The decision to host Kennedy again highlights, for the second time in as many weeks, Musk’s unique potential to shape public opinion through a combination of his own personal celebrity and his private control of a social media megaphone. But this time, it also deepens doubts about Musk’s claims to open-mindedness — and his willingness to use Twitter as anything other than a tool for his own activism.
Musk, who built much of his early reputation as an entrepreneur on a concern for ensuring humanity’s survival, has opposed the Covid-19 vaccine and spent much of the pandemic railing against Anthony Fauci, the government’s former top infectious disease expert. Musk has claimed as recently as January that he is “pro vaccines in general” but that they risk doing more harm than good “if administered to the whole population.”
Medical experts widely agree that the broad application of vaccines helps prevent the spread of disease not only by making it less likely for an individual to get sick, but also by creating herd immunity at the societal level. In other words, part of the purpose of vaccines is to administer them as universally as possible so that even if one person falls ill, the infection cannot find other suitable hosts nearby.
For years, Kennedy has pushed back on that consensus, including by invoking Nazi Germany in an anti-vaccine speech in Washington last year. Instagram shut down his account in 2021 for “repeatedly sharing debunked claims about the coronavirus or vaccines,” though the company announced Sunday it has restored Kennedy’s account because he is now running for office. Instagram’s parent, Meta, has also banned accounts belonging to Kennedy’s anti-vaccine advocacy group.
Kennedy has also attacked the closing of churches, social distancing and government track-and-trace surveillance. At the start of the pandemic, churches were closed and social distancing was enforced across the country to contain the spread of coronavirus, while the government used methods to track cases. (Musk, for his part, also objected to state lockdown orders earlier in the pandemic.)
It’s unclear if Musk has reached out to other candidates. Twitter did not immediately respond to a request for comment.
According to a CNN poll published last month, 60% of Democratic and Democratic-leaning voters say they back President Joe Biden for the top of next year’s Democratic ticket, 20% favor Kennedy and 8% back Williamson. Another 8% say they would support an unnamed “someone else.”
With the national profile and visibility that comes with running for high office, Kennedy’s anti-vaccine ideology and vocal stances against prior Covid policies were already primed to become a topic of the 2024 presidential race. But by putting Kennedy center stage on Twitter, Musk appears poised to promote these views further to his millions of followers.
Musk took a similar tack in sharing a stage with Florida Republican Gov. Ron DeSantis, who announced his White House bid with Musk during a Twitter Spaces event last month plagued by technical glitches. Musk declined to endorse a candidate but has previously tweeted that he would support DeSantis if he ran for president.
As Twitter’s owner, Musk has shared conspiracy theories and welcomed extreme voices back to the platform who had been suspended for violating Twitter’s rules in the past. He has also laid off more than 80% of Twitter’s staff, including many who had previously been responsible for content moderation.

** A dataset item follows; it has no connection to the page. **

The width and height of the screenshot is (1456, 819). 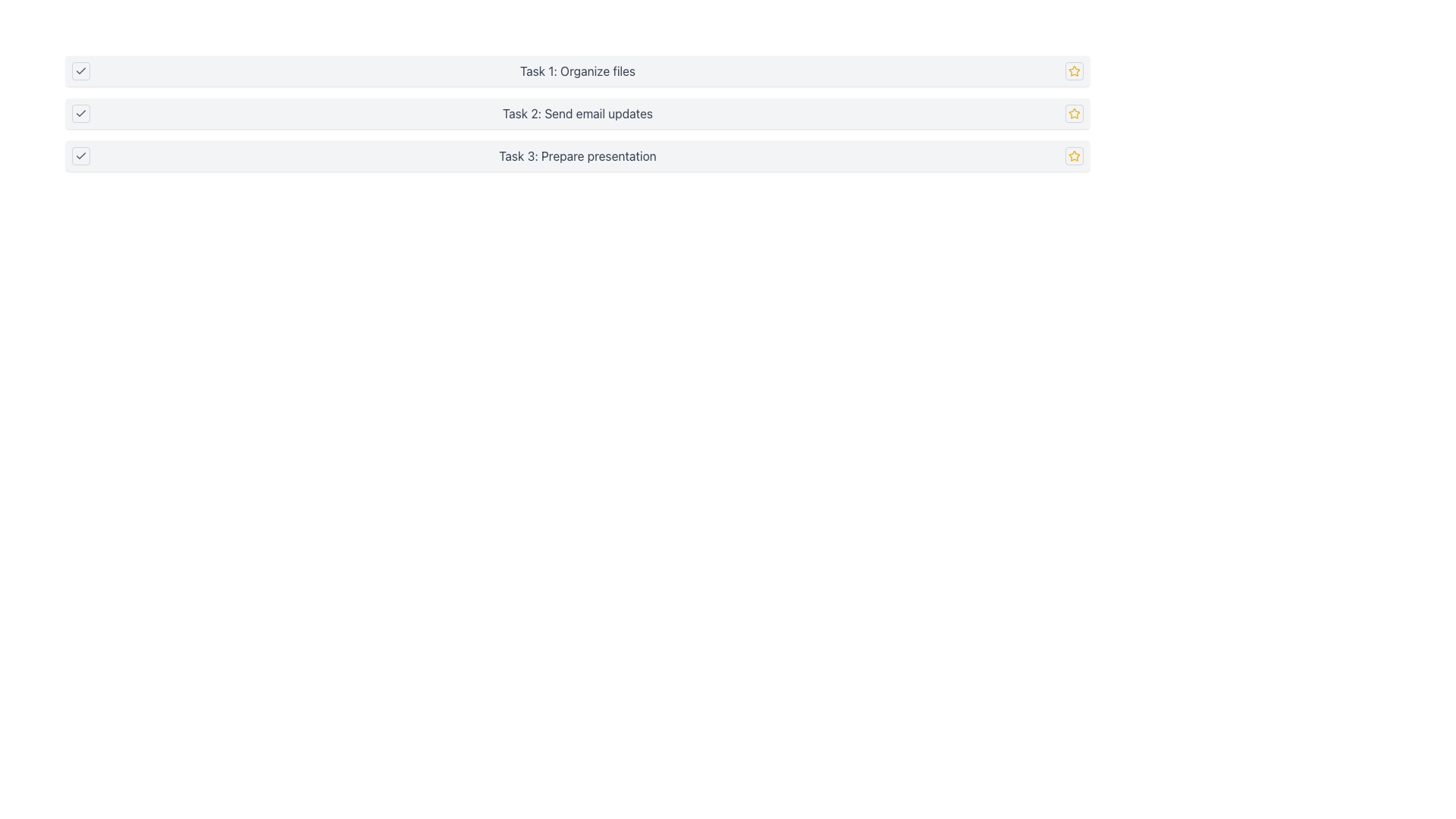 What do you see at coordinates (1073, 71) in the screenshot?
I see `the star icon in the top right corner of the 'Task 1: Organize files' item to mark it as a favorite or assign a rating` at bounding box center [1073, 71].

All of that, combined now with his direct association with Kennedy, could have significant ramifications both for Twitter as a platform and for Musk’s credibility.
DeSantis at least has the plausible distinction of being a top challenger to former President Donald Trump. But as a marginal candidate who espouses debunked medical claims, Kennedy and his appearance with Musk could further cement the perception that Twitter actively mainstreams extremism.
That could be the very thing that drives away more moderate candidates from accepting Musk’s “invitation” to appear alongside him.